As things are still taking shape and being aligned, the problem is that the grand coalition might formulate any possible investigation mandate in terms that are as vague as possible. Indeed, as much as many Social Democrats would like to see Ronald Pofalla, Merkel's chief of staff, or Interior Minister Hans-Peter Friedrich land in a pickle, in strategic terms they cannot be interested in having a committee that is destabilizing a government that they belong to themselves. Consequently, the committee might primarily focus on the role played by German intelligence services, as well as on the question of why it took them so many years to get wind of the spying activities.
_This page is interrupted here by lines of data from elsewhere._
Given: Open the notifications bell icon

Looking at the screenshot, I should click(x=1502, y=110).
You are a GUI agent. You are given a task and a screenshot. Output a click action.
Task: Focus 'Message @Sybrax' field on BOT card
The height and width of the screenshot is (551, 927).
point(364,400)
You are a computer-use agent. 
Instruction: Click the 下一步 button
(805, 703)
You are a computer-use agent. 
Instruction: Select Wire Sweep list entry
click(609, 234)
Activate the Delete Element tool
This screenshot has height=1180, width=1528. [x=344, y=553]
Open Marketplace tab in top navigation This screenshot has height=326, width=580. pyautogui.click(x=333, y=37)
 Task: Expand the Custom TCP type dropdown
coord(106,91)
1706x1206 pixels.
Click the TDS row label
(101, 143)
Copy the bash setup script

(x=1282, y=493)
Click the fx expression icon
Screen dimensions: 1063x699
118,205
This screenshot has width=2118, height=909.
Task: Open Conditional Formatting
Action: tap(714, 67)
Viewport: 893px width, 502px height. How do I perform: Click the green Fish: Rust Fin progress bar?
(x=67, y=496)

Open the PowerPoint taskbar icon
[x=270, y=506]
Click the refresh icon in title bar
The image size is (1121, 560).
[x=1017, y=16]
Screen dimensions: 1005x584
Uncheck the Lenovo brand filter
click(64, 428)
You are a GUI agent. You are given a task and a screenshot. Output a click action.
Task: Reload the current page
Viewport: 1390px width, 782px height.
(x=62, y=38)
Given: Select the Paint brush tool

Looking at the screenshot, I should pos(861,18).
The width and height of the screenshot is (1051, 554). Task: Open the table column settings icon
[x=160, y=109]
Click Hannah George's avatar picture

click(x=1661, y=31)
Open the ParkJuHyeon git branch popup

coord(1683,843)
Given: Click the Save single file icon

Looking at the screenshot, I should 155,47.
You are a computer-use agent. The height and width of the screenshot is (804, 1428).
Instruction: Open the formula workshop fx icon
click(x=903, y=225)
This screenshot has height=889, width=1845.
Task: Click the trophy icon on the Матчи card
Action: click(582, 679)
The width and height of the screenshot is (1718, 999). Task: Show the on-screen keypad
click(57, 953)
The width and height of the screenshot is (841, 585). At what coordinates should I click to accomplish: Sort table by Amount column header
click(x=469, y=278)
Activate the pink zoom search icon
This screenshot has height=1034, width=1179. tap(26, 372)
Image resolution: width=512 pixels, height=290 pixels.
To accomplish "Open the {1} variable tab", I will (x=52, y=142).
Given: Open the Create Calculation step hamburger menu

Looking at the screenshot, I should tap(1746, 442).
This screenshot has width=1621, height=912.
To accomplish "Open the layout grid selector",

Limited Means and Hybrid Solutions
The possible committee's third problem relates to its limited means. In the digital age, surveillance is not something that necessarily takes place within defined national boundaries, but the committee's resources would be directly influenced by these borders.
For example, the committee won't be in a position to subpoena witnesses from the United States, or NSA files and White House documents, leaving them without many key pieces of the puzzle. Instead, the panel will be forced to limit itself to questions related to happenings within Germany itself. Having Edward Snowden testify would also be illuminating, but the possibility is unrealistic. What's more, witnesses might refrain from providing public testimony if they believe that doing so could harm Germany's security. Indeed, one can always cite this argument and use it as a pretext when refusing to provide details about the security-service operations.
One way around this would be to have the panel assume the hybrid form of an investigative committee and a Parliamentary Control Panel (PKGr), which is responsible for scrutinizing the work of the intelligence services at the federal level. In this way, some matters could be handled in a completely public manner, while others could be looked at behind closed doors.
Questions Over Staffing
A complicated parliamentary calendar is the fourth problem for a possible committee. Although the Bundestag plans to hold a special session on Nov. 18 to discuss these matters, it is questionable whether any investigative committee would be able to start its work anytime soon. After all, the panel still needs to be staffed, to formulate an investigative mandate, to subpoena documents and to hammer out witness lists and schedules.
The biggest hurdle involves personnel issues: The panel needs to be formed immediately, but that won't be all that easy before the new government is sworn in. Important posts still need to be awarded, and no one can tell at this point who will even be available to assume a position on this panel.